Le Conseil d'Etat a finalement tranché mercredi 5 novembre sur les recours déposés contre le nouveau découpage des cantons de Corse-du-Sud. Les demandes ont été rejetées. L'avis du Conseil d'Etat reconnaît bien que, avec 7.400 habitants pour 33 communes, le canton de Sevi-Sorru-Cinarca est bien moins peuplé que la moyenne départementale qui est de 13.000. Il dépasse largement la tolérance de 20% de variation admise par la loi.
Mais la haute juridiction estime que l'augmentation de la superficie de ce canton aurait "déséquilibré la répartition des cantons". Les considérations géographiques sont "suffisantes pour justifier la dérogation au principe du découpage essentiellement démographique".
Voici le texte officiel de l'arrêt du Conseil d'Etat tel qu'il a été publié sur son site internet et qui donne une leçon de géographie de la Corse:
Le canton n° 10 (Sevi/Sorru/Cinarca) s’écarte de – 43,55% de la population moyenne des cantons du département. Un tel écart ne correspond pas à un découpage sur des bases essentiellement démographiques. Cependant, le Conseil d’État estime qu’il ressort des pièces du dossier que le Gouvernement a procédé à la délimitation de ce canton en se fondant, à titre principal, sur les nécessités résultant des considérations géographiques du territoire du département.

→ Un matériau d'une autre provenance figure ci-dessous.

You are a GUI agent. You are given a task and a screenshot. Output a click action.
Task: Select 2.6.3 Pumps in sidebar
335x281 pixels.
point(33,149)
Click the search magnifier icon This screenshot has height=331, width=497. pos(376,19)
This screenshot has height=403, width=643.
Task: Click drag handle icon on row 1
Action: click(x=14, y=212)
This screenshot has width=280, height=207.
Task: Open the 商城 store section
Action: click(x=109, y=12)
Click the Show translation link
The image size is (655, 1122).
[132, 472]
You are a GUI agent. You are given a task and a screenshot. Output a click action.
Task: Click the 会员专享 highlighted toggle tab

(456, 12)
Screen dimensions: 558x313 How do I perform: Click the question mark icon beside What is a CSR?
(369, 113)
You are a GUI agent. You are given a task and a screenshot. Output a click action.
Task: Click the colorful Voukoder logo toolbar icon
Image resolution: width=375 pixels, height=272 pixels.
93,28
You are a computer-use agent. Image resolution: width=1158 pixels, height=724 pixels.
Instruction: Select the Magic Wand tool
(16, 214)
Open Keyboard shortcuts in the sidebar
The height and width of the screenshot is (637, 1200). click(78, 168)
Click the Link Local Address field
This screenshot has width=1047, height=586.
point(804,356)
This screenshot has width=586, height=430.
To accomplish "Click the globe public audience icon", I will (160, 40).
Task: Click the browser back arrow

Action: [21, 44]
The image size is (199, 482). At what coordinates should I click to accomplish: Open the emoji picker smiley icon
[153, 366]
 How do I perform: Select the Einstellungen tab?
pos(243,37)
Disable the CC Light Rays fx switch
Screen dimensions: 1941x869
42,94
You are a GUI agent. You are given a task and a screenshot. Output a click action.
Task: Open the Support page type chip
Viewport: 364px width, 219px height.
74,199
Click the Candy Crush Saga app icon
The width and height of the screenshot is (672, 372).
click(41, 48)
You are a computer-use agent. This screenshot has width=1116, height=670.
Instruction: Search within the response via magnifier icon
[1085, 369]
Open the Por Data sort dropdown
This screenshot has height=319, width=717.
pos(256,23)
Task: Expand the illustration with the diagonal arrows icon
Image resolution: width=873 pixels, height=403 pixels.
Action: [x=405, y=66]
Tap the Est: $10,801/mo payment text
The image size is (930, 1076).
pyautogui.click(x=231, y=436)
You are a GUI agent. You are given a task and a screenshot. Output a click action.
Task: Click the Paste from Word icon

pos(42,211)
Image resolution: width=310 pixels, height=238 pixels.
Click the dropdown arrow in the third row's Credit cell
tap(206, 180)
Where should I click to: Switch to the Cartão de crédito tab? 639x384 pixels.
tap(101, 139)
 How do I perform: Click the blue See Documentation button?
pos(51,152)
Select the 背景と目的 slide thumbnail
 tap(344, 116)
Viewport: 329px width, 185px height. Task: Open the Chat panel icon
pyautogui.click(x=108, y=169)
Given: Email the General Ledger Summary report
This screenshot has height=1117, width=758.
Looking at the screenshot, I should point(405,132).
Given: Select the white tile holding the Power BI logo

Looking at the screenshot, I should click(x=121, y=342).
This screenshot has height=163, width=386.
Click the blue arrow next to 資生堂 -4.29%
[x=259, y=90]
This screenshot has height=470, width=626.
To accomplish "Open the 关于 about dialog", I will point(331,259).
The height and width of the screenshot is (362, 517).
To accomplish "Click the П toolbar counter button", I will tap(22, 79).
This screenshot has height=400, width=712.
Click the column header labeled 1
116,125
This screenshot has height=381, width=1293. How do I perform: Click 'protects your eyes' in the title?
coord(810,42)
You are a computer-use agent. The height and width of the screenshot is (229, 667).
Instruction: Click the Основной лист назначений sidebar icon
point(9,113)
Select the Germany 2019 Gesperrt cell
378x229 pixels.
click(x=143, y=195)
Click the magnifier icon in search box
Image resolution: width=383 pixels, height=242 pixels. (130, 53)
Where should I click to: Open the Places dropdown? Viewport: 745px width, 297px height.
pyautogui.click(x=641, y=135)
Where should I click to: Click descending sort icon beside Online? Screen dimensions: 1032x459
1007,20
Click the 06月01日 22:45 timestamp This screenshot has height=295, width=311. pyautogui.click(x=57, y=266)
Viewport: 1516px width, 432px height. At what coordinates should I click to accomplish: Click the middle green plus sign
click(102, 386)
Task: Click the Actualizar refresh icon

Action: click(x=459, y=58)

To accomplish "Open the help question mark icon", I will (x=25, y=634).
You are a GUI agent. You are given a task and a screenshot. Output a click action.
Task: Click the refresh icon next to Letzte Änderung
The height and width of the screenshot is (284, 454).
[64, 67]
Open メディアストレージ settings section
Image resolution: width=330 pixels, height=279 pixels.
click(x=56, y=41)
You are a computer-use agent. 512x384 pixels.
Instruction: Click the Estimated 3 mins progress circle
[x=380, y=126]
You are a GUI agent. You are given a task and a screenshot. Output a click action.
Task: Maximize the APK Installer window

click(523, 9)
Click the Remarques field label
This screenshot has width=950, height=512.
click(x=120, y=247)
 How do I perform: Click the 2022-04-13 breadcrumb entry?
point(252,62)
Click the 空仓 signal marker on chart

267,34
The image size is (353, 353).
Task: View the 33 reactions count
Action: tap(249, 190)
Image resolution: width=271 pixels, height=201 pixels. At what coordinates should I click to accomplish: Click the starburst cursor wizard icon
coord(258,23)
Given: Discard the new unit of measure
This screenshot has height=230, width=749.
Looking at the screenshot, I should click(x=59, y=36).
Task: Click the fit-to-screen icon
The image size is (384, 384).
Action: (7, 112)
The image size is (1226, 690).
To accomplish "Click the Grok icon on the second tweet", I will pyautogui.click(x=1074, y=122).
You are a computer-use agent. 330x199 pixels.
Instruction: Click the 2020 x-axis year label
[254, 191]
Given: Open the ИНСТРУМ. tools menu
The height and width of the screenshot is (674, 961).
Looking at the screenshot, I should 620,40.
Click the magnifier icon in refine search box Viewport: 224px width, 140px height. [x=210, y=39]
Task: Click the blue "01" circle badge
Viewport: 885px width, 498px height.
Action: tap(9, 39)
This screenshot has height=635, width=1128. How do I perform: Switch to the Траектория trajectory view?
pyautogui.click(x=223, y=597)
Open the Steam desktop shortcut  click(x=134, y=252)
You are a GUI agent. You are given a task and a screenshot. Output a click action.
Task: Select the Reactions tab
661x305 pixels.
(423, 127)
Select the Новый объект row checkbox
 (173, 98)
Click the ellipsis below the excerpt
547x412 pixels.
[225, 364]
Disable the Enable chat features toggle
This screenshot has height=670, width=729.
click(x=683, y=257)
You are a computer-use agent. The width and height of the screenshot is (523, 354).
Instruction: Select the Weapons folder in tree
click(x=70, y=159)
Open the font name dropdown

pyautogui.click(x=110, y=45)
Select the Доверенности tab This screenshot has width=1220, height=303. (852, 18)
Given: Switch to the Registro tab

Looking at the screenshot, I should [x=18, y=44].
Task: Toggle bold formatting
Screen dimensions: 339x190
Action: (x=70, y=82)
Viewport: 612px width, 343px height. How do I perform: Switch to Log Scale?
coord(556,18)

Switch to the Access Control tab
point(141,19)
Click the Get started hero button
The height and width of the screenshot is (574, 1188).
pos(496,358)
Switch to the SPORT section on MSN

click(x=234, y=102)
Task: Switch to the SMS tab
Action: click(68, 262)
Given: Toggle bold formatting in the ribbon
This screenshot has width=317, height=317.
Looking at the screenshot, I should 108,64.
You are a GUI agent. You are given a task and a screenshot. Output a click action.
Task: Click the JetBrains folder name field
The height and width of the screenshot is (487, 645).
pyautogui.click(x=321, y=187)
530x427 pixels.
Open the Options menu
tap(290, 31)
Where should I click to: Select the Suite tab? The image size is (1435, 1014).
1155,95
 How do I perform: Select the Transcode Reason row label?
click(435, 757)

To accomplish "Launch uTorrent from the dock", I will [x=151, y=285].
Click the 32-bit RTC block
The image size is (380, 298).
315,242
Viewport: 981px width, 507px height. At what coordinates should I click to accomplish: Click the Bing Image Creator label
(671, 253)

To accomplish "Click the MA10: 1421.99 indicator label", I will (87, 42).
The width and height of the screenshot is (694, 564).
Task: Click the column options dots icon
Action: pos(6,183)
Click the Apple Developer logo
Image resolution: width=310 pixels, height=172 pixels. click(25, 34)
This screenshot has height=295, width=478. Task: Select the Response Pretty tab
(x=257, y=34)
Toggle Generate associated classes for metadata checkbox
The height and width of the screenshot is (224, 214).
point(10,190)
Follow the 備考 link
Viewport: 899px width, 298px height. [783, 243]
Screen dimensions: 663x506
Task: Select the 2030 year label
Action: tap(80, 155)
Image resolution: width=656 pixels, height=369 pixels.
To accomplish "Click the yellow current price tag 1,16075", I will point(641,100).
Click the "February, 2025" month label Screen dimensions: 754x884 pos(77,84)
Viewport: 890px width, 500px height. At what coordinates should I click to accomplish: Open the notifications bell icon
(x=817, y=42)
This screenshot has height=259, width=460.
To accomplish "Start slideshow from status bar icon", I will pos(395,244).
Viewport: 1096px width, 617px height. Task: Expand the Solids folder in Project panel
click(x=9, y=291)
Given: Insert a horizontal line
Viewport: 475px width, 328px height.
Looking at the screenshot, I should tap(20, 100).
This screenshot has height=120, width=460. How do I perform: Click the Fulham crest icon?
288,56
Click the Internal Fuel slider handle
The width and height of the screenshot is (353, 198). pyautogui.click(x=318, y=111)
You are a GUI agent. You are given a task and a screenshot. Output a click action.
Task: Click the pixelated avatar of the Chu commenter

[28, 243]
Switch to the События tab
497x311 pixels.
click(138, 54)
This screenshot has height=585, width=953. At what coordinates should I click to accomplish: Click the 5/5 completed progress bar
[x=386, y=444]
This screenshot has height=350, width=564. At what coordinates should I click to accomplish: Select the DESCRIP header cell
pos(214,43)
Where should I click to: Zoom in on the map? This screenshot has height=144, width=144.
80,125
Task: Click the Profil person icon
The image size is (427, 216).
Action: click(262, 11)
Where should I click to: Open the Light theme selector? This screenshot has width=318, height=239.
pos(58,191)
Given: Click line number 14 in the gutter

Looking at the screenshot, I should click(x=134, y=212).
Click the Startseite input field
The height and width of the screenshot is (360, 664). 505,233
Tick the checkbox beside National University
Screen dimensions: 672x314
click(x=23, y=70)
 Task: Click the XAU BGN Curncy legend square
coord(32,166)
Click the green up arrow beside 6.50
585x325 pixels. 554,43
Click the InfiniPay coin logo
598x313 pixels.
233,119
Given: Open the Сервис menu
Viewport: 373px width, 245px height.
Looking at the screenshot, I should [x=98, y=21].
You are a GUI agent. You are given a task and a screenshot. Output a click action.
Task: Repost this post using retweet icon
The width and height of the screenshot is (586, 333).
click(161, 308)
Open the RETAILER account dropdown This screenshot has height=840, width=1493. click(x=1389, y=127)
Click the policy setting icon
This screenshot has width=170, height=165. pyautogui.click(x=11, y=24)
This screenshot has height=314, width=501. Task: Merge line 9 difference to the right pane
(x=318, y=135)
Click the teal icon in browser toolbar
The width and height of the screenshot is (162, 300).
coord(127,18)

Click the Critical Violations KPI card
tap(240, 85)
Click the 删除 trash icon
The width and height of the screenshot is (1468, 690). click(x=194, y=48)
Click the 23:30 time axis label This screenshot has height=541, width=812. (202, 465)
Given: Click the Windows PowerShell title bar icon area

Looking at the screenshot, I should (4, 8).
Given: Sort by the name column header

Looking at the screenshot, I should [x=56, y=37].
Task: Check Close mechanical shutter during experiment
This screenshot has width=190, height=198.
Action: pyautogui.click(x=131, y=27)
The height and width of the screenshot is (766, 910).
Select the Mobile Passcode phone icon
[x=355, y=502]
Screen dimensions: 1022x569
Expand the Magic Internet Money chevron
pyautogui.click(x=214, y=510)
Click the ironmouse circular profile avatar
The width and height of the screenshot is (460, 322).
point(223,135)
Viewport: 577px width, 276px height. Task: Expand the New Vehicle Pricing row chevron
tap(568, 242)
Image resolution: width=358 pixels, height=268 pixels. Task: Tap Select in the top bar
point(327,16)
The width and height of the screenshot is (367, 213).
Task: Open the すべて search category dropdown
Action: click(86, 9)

En effet, ce canton, qui est le deuxième du département en nombre de communes, représente déjà 20 % de la surface du territoire départemental, et il n’aurait pu voir sa superficie augmentée sans déséquilibrer la répartition des cantons. Le canton est bordé au nord et à l’est par le département de la Haute-Corse, et à l’ouest par la mer Méditerranée. Si sa limite Sud est constituée par le canton n° 8 (Gravona/Prunelli) du même département, le juge relève que cette limite suit, comme celles du canton n° 8 de la Corse du Sud et de nombreux autres cantons d’ailleurs, l’orientation générale nord-est/sud-ouest du relief montagneux de la Corse, juxtaposant des vallées séparées par des lignes de crête d’altitude difficilement franchissables par les voies de communication existantes.
Eu égard à cet ensemble de contraintes, le Conseil d’État estime les considérations géographiques suffisantes pour justifier la dérogation au principe du découpage essentiellement démographique.
Bref, le canton de Sevi-Sorru-Cinarca est particulier. Il échappe ainsi à l'égalitarisme administratif obligatoire. Poggiolo et ses 32 communes voisines auront donc le privilège de faire partie d'un canton atypique.